Requirement 1.
Answer these questions from the forum thread about the strut bar:
(a) What does Iceman00 say about how the bar looks?
(b) At least how much money does aperumal expect to save?
(c) What did WhiteFox have to re-weld after overtightening the bolts?
Requirement 2.
Using the forum thread about the strut bar, state whether each statement agrees with it, and quote the words that decide it:
(a) WhiteFox suggests adding a washer or two for a perfect fit.
(b) aperumal plans to get the bar before going out of town.
(c) Iceman00 reports that the bar does not work.

Passage provided.
::::

# Front Strut Bar on eBay



## aperumal (Jul 28, 2006)

Hi,

Any comments about this strut bar listed on ebay. It's absurdly cheap. Any reason why I should stay away from it?

Thanks for any advice.


----------



## Iceman00 (Jul 24, 2006)

I have one..it works, but looks cheap.


----------



## aperumal (Jul 28, 2006)

Thanks for the reply Iceman. I figured that it would look cheap, but with savings of at least $70, I think it's worth it. (But will probably upgrade to something else some other time)

Thanks


----------



## WhiteFox (Sep 4, 2002)

I have that same strutbar and it works just fine.

Just be careful when you tighten the bolts that go from the bar to the plates. I overtightened mine and snapped it off. I had to re-weld the bracket. 
Putting a washer or two would make it a perfect fit. You can't get rid of the gap without breaking the welds otherwise.
Come to think of it, you might not even need to tighten that part. It doesn't really do anything that would need it to be tight anyways. whoops....

BTW. Mine is the one in the center in that pic. It's probably the same you'll get.


----------



## aperumal (Jul 28, 2006)

WhiteFox, 
Thanks for the reply. Especially with details of what I should be careful of. Shall keep this in mind. After looking at the pictures I figured that I would have to tighten those bolts to make it fit properly. However, I shall try to get everything to fit without adjusting those bolts.

I'm out of town for the next week, so I'm hoping to get it shortly after I return. If you don't mind, I might get in touch with you if I have any problems. I don't forsee any problems, but just in case. 

Either way, I will definitely post something here after I install it.

Thanks.


----------

::::

Collected material.

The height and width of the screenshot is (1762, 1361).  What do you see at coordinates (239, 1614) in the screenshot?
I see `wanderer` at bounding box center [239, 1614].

::::

Output 1.
(a) It looks cheap.
(b) At least $70.
(c) The bracket.

Output 2.
(a) Yes: "Putting a washer or two would make it a perfect fit."
(b) No: "I'm out of town for the next week, so I'm hoping to get it shortly after I return."
(c) No: "I have one..it works, but looks cheap."